▶ [Exercise tasks]
1. Decide whether each statement (a), (b) and (c) agrees with the proof below. Answer yes or no for each and quote the words from the proof that settle it.
(a) The proof is about a reduced Fibonacci sequence.
(b) In Case 4, the proof finds that a big element exists.
(c) Case 4 ends with the conclusion that there are only finitely many big elements.
2. In the proof below, which theorem is given as the reason that $a_n$ exists?
3. List every case in the proof below, with the condition that defines each one.

▶ [Reading passage]
Proof: Let $S$ be a reduced Fibonacci sequence. Let $a_n$ be the first occurrence of the smallest element such that $n \geq 3.$ This exists by Theorem $2.$

Case $1$: $a_{n+1} < a_n.$

This contradicts the fact that $a_n$ is the smallest element.

Case $2$: $a_n \leq a_{n+1} < 2a_n.$

In this case, $a_{n-1} = a_{n+1} - a_n < 2a_n - a_n < a_n,$ which contradicts the fact that $a_n$ is the smallest element.

Case $3$: $a_{n+1} \geq 2a_n$ and $a_n \geq \frac{1}{3}.$

In this case, since $a_n \geq \frac{1}{3}, 3a_n \geq 1,$ so $a_{n+1} + a_n \geq 1.$ Therefore, $a_{n+2} = a_n + a_{n+1} - 1,$ which is smaller than $a_n,$ contradicting the fact that $a_n$ is the smallest element. Thus proved.

Case $4$: $a_{n+1} \geq 2a_n$ and $a_n < \frac{1}{3}.$

In this case, by similar reasoning to the above, $a_{n+2}$ is a big element. Therefore, there is a big element. By Theorem $2$, this implies that there are infinitely many big elements.

It seems like a variation of the proof of Theorem $4$ can be used to prove it for irrationals, too.

▶ [Source material]
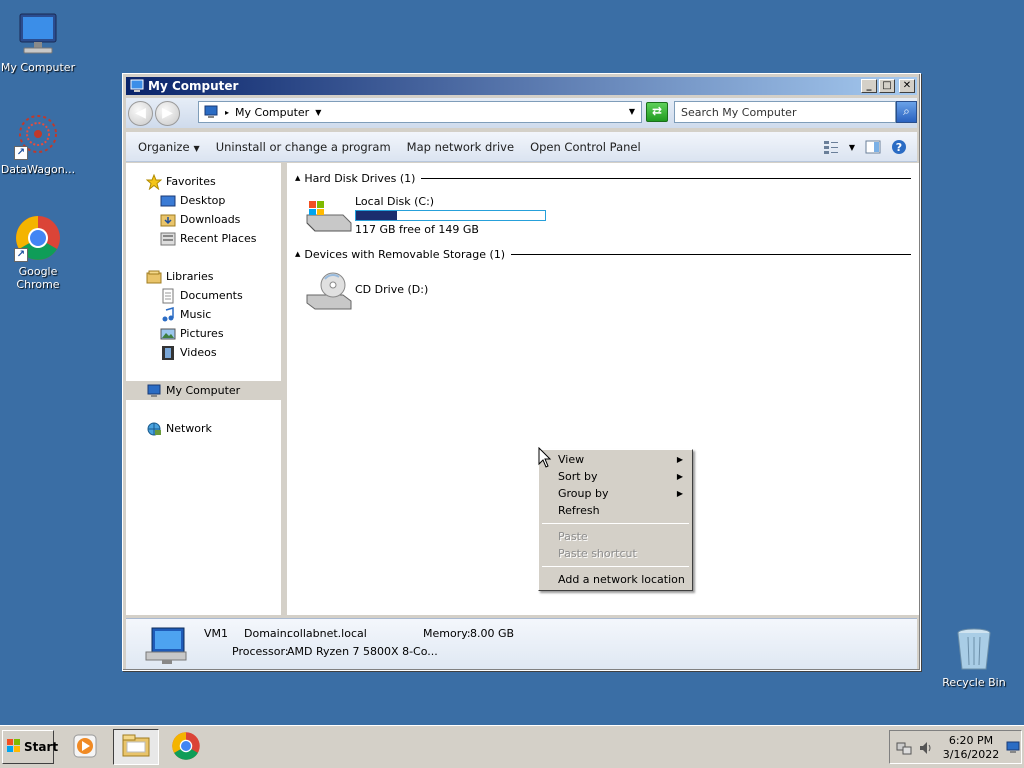  What do you see at coordinates (30, 747) in the screenshot?
I see `start-button: Start` at bounding box center [30, 747].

▶ [Answer set]
1.
(a) Yes: "Let $S$ be a reduced Fibonacci sequence."
(b) Yes: "Therefore, there is a big element."
(c) No: "By Theorem $2$, this implies that there are infinitely many big elements."

2. Theorem $2$.

3.
Case $1$: $a_{n+1} < a_n$
Case $2$: $a_n \leq a_{n+1} < 2a_n$
Case $3$: $a_{n+1} \geq 2a_n$ and $a_n \geq \frac{1}{3}$
Case $4$: $a_{n+1} \geq 2a_n$ and $a_n < \frac{1}{3}$